Textabschnitt -
····················

Arten- und Biotopschutz werden im Bundesnaturschutzgesetz näher geregelt. Dabei geht es um den Erhalt von Schlüsselarten, der genetischen Vielfalt, der natürlichen Lebensgrundlagen und der ökologischen Wertigkeit der Natur insgesamt. Flächenschutz wird als Grundlage für den wirklichen Artenschutz angesehen. Außerdem wird in dem Gesetzesteil der konkrete Schutz bedrohter Tier- und Pflanzenarten definiert der Handel mit Produkten seltener Arten festgeschrieben.

Eins der größten Probleme des Artenschutzes ist die nicht immer eindeutige Trennung zu anderen Gesetzen. Der Schutz der Arten wird ebenso durch Jagd- und Fischereigesetze gewährleistet, sofern die Arten in diesen Werken aufgenommen sind. Dies dient aber weniger den Vorgaben des Naturschutzes, sondern ausschließlich der wirtschaftlichen Nutzung dieser Arten. So werden Lachse beispielsweise über das Fischereigesetz geschützt. Dabei ist es gut, daß die oberen Bachläufe als Laichplätze und Flüsse als Lebensraum erhalten bleiben. Allerdings führt der hiesige Besatz mit schottischen oder kanadischen Lachsen zu einer Verfälschung des Genpotentials heimischer Populationen. Ein weiteres Beispiel, das die Probleme des Artenschutzes im Zusammenhang mit dem Jagdgesetz verdeutlicht, ist der Seeadler. Für diesen Vogel wurden bereits erfolgreiche Wiederansiedlungsprogramme durchgeführt. Obwohl er seit über 200 Jahren geschützt ist, wird er nicht von der Liste des jagdbaren Wildes gestrichen. Man hofft insgeheim, wenn sich die Bestände wieder erholt haben, ihn vielleicht doch wieder bejagen zu können.

Eine andere Möglichkeit des Artenschutzes ist der bereits erwähnte Lebensraumschutz. Die Ausweisung von Schutzgebieten, besonders seit Forderung nach Flora-Fauna-Habitat-Gebieten und Vogelschutzgebieten, ist diesbezüglich besonders wichtig.

Der Artenschutz hat schon Erfolge vorzuzeigen

Artenschutz kann auch durch die Neuschaffung von Lebensräumen, die Anlage von Brutkästen oder die Wiederansiedlung und Auswilderung bestimmter Arten betrieben werden. Bei letzterem sollte jedoch im Vorfeld gründlich geprüft werden, ob die zum Aussterben geführten Umstände beseitigt sind, der Standort im eigentlichen Verbreitungsgebiet liegt und die Art eine überlebensfähige Population bilden kann.

····················

Daten zur Zuordnung von Pixelkoordinaten
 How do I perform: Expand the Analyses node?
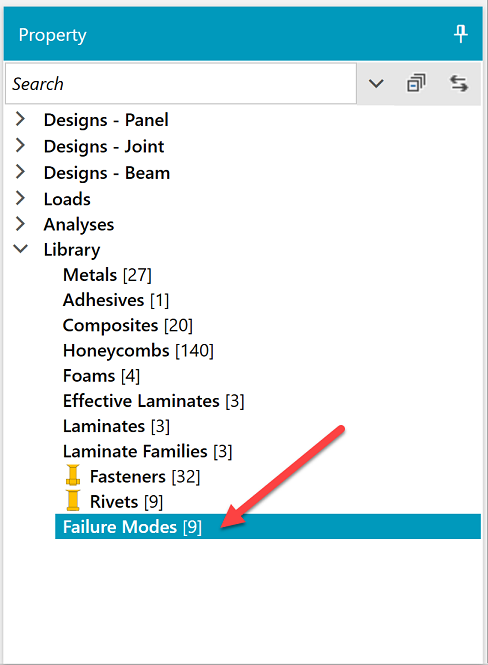point(20,224)
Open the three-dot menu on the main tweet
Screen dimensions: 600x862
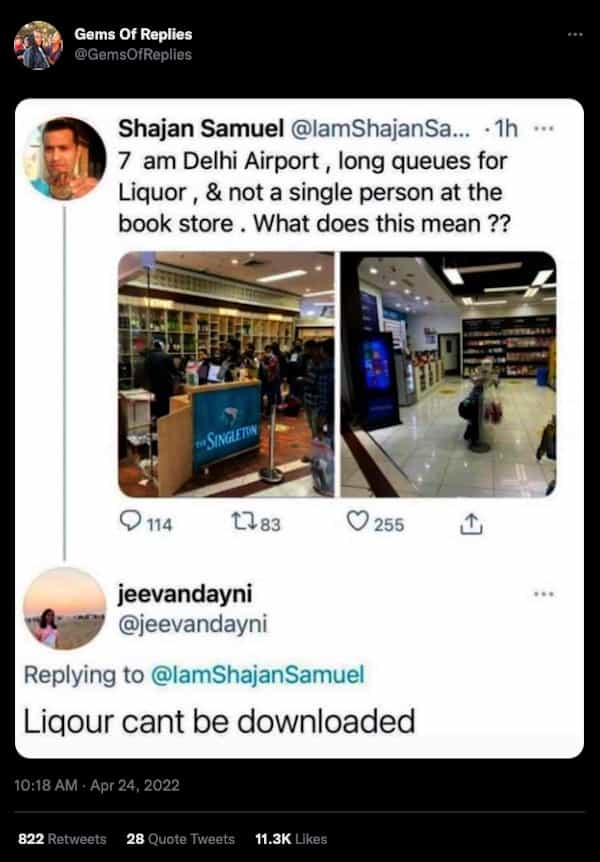click(575, 35)
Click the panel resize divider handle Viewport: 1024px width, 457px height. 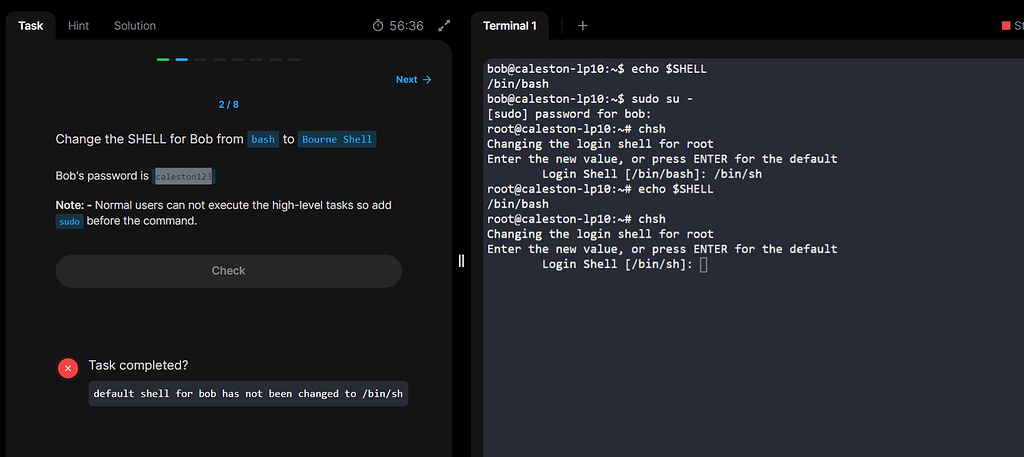click(x=461, y=261)
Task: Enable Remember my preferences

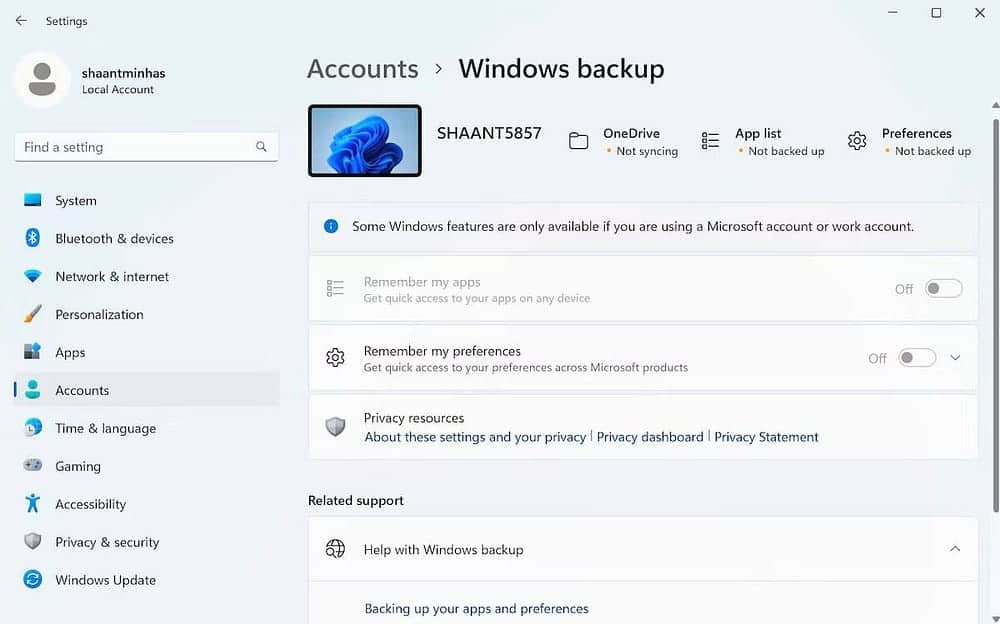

····················

Ihre Aufgabe - Führen Sie den Text über den Artenschutz im Anschluss an dessen letzten Satz weiter.

Antwort zur Aufgabe -
Organisationen wie der Bund für Umwelt und Naturschutz (BUND), World Wildlife Found (WWF), Naturschutzbund (NABU) auf nationaler Ebene und internationale Verträge wie die Konventionen von Ramsar und Bonn unterstützen den Artenschutz mit finanziellen, materiellen und personellen Mitteln immens. Private Stiftungen und Firmen kommen hinzu. Erfolge für den Artenschutz sind bei Biber, Wanderfalke und Storch ersichtlich. Für Wiedehopf und Blauracke kamen die Artenschutzprogramme allerdings zu spät.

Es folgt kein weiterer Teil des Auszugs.